[Stored items from a collection]

::::

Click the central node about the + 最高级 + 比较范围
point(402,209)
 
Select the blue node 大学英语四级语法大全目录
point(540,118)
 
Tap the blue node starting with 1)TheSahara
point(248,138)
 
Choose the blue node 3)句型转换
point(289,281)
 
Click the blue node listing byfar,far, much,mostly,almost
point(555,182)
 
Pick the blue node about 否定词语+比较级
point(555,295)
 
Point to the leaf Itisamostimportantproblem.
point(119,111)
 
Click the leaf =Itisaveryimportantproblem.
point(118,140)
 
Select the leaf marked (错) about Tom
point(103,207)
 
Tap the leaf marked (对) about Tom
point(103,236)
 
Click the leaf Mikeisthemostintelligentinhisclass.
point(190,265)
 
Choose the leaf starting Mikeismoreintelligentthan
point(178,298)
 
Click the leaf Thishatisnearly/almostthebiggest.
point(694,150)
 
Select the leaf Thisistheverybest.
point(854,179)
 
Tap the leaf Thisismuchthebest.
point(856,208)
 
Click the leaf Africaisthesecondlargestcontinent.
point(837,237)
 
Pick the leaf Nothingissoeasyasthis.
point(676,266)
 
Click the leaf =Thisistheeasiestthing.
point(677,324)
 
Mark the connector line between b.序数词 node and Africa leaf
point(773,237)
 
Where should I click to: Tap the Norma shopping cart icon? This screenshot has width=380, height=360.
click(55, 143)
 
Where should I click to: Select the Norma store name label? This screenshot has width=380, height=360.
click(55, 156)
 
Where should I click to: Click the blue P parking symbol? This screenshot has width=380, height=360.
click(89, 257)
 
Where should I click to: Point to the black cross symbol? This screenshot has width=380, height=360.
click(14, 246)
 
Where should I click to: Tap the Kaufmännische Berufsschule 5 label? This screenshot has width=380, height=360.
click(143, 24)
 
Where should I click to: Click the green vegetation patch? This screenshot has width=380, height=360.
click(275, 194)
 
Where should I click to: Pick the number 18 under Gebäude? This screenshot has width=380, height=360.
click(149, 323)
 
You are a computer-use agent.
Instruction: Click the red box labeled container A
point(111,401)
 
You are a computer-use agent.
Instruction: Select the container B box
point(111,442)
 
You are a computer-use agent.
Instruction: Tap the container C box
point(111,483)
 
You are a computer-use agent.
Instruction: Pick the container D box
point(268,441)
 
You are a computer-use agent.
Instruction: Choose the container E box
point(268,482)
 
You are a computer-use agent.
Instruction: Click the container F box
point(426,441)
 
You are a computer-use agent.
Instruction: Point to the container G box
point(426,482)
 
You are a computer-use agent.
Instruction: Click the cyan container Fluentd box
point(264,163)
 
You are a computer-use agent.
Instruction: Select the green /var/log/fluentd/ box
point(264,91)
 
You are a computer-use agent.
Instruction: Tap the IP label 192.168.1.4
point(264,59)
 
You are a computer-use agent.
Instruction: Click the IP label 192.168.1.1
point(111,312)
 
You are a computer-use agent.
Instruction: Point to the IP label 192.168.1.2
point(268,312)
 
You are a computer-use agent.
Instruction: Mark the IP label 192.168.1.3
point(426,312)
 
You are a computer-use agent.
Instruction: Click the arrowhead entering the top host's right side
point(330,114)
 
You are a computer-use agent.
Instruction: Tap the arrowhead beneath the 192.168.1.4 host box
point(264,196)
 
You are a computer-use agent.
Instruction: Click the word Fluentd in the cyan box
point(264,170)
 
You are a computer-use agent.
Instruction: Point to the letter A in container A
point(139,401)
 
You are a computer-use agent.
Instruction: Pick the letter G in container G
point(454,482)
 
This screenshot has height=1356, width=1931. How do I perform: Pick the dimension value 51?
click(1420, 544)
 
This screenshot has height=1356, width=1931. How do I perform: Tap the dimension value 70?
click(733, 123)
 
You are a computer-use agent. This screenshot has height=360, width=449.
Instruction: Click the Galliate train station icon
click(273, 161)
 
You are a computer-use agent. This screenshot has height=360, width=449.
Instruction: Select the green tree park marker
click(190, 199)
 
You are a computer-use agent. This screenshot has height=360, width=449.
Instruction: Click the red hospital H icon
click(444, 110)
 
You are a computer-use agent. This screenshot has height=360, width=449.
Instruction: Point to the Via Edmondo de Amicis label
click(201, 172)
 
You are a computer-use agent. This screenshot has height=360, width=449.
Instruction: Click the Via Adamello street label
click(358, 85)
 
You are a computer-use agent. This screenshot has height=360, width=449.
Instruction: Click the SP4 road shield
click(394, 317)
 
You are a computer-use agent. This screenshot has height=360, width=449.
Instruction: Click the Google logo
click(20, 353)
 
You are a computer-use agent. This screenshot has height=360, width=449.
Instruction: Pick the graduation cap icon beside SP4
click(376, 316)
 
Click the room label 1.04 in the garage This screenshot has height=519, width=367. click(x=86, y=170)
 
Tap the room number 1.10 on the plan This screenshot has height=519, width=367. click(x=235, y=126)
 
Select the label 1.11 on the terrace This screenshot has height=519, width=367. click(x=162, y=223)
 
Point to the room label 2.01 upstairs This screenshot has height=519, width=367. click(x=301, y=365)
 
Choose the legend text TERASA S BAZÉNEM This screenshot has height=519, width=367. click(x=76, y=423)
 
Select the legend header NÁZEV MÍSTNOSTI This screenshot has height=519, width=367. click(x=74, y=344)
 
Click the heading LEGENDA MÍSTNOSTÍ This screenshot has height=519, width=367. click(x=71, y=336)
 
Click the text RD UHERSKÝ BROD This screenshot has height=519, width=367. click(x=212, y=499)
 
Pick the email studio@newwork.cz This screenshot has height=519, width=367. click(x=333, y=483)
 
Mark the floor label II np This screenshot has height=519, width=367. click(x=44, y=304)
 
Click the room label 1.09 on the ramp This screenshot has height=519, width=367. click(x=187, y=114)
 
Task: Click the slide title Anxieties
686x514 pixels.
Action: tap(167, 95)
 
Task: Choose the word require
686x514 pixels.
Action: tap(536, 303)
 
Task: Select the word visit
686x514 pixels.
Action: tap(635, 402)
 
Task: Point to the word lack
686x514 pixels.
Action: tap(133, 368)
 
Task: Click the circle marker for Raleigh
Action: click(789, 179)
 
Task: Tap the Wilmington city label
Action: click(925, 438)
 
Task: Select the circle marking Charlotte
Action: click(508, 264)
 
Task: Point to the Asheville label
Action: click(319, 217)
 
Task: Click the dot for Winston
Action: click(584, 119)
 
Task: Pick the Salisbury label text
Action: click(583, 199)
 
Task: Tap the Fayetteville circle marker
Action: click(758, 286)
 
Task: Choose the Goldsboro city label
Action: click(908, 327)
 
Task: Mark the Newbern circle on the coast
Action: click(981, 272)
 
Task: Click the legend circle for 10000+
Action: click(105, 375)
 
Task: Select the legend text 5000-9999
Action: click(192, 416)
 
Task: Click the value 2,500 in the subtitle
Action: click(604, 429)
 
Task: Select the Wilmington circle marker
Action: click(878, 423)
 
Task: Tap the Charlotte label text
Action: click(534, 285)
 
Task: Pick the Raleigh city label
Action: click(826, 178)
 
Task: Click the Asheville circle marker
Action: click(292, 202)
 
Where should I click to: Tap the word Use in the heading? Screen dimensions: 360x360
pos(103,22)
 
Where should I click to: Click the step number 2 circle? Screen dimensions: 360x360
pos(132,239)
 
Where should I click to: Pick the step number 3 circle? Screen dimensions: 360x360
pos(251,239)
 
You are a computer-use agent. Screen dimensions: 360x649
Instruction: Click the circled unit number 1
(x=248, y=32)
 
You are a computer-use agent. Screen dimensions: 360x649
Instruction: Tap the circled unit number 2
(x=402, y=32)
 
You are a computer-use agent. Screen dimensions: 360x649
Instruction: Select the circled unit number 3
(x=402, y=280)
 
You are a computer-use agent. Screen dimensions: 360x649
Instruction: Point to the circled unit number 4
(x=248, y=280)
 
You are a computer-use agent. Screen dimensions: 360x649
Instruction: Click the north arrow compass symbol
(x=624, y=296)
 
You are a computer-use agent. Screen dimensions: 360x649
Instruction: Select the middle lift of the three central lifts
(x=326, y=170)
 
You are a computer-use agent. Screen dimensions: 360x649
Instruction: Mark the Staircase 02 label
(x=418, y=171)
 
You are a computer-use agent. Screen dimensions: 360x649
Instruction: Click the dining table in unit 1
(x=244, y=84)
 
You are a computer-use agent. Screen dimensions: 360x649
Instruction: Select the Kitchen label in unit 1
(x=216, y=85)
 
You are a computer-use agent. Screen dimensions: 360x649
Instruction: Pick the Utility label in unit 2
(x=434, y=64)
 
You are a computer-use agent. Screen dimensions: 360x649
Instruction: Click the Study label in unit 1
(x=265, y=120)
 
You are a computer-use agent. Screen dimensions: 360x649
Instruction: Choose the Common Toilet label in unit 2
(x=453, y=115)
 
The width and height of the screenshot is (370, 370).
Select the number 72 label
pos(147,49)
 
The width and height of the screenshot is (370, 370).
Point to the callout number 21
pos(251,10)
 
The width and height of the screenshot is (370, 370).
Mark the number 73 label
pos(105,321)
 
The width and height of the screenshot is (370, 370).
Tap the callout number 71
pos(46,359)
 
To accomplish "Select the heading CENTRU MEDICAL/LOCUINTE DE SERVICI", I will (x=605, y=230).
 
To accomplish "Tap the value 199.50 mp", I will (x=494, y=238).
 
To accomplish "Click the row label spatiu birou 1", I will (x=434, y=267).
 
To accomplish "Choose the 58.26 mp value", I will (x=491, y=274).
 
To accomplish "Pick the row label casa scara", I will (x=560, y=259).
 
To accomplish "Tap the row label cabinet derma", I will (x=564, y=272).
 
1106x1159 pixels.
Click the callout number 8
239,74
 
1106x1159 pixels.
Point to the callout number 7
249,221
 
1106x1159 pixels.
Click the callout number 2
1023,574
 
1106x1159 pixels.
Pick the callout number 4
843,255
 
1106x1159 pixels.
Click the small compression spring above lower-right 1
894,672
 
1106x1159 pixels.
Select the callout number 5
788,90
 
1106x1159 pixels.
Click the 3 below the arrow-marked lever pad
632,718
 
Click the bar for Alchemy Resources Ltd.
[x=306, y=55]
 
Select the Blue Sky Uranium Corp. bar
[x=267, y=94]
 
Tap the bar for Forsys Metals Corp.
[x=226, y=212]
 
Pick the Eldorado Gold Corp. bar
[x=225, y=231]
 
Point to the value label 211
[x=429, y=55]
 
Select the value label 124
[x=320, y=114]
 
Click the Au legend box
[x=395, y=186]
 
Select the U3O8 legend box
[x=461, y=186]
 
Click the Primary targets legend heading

::::

## REQUIREMENTS
Report every line of the data above that contains the string "Corp", matching case exactly.

## RESPONSE TO THE TASK
Select the Blue Sky Uranium Corp. bar
Tap the bar for Forsys Metals Corp.
Pick the Eldorado Gold Corp. bar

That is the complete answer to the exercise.